1 Ekim 2017 Pazar

Hür adam değil "sefil adam"





Hür adam değil "sefil adam"


İngiliz ajanı Said- Nursi
Hür adam değil "sefil adam"

Atatürk'e Fethullahçı saldırı




















Said-i Nursi'nin hayatını konu alan "Hür Adam" isimli film, Atatürk' bir karalama kampanyasının bir parçası olmasının yanı sıra, Cumhuriyet'ten öç almak için 
kurulan gerici komplonun da bir parçasıdır.Bugün, Atatürk cumhuriyetinde iktidarı ele geçiren Kürt-İslamcı güçler, seksen yıllık Cumhuriyet'in bütün dayanaklarını bir bir ortadan kaldırırken, Atatürk ve Cumhuriyet tarihiyle ilgili bütün gerçekleri de yok etme çabasındadırlar.

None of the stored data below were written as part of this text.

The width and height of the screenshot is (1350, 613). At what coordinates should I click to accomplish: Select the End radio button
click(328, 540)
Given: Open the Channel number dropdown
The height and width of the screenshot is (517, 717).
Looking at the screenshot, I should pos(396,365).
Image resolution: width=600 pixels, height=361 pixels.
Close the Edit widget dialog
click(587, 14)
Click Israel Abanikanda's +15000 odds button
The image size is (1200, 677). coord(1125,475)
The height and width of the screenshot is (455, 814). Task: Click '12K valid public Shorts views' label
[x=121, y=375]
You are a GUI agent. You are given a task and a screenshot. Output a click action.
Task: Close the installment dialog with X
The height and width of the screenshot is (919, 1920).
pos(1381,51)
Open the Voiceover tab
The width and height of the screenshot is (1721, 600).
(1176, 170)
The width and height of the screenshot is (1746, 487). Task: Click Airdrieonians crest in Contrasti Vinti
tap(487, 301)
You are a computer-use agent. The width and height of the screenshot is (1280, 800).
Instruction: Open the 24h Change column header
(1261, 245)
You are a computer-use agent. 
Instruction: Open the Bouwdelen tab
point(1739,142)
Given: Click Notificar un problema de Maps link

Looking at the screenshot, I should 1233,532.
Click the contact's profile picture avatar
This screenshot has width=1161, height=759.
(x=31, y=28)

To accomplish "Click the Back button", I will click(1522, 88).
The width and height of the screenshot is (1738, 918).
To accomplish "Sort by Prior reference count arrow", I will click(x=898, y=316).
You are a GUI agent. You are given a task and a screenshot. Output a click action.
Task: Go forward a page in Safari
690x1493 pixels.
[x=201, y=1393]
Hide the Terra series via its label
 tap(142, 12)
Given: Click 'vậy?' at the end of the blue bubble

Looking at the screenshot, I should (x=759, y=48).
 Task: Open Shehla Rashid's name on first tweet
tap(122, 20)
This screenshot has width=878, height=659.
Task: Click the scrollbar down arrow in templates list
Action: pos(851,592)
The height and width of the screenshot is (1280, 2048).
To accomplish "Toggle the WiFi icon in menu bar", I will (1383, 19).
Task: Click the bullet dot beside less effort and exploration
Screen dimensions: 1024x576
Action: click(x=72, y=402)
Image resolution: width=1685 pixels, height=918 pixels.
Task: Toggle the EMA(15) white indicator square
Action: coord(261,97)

Said-i Nursi'nin hayatını konu alan "Hür Adam" isimli film, Atatürk'e karşı uzun süredir yürütülen alçakça bir karalama kampanyasının bir parçası olmasının yanı sıra, Cumhuriyet'ten öç almak için kurulan gerici komplonun da bir parçasıdır.
Bugün, Atatürk cumhuriyetinde iktidarı ele geçiren Kürt-İslamcı güçler, seksen yıllık Cumhuriyet'in bütün dayanaklarını bir bir ortadan kaldırırken, Atatürk ve Cumhuriyet tarihiyle ilgili bütün gerçekleri de yok etme çabasındadırlar.
Türk Ordusu'nun terörle mücadele eden komutanlarının uydurma tertiplerle hapislere yollandığı, bölücü örgüt yandaşlarının "özerklik" ve "iki dilli yaşam" talebiyle ayaklanma hazırlığı yaptığı, her türden etnik, bölücü ve gerici talebin açıkça dillendirildiği bir siyasal ortamda, Atatürk karalanmakta, Cumhuriyet tarihi çarpıtılmakta, Türkler aşağılanmaktadır.
"Hür Adam" isimli film işte böylesi bir Türk düşmanı cephenin desteği ile gösterime sokulmaktadır.
Arkasında Atatürk ve Cumhuriyet düşmanı güçler ve onların işbirlikçileri vardır.
Filmin yapımcısı "pahalı bir bütçe ile çektik ama ben söylemeyi tercih etmiyorum" diyerek bir anlamda bu desteği gizlemeye çalışmıştır.
Kendisi de Fethullah cemaatine bağlı olan yapımcı, filmin çekimi esnasında Said-i Nursi'nin talebelerinin danışmanlık yaptığını söylemiştir.
Film tamamlandığında da Amerika'ya giderek filmi Fethullah'a izletmiş ve onun ikazlarıyla bazı değişiklikler yapmıştır.
Filmi de Fethullah'a ithaf etmiş ancak Fethullah'ın isteği üzerine son anda bundan vazgeçmiştir.
Filmin çekim sürecinde ve yayına girme aşamasında da cemaate ait gazete ve televizyonlarda müthiş bir propaganda kampanyası başlatılmıştır ve bu kampanya bütün hızıyla sürmektedir.
Dolayısıyla, filmin arkasındaki ihanet şebekesinin kimliği açıkça ortadadır.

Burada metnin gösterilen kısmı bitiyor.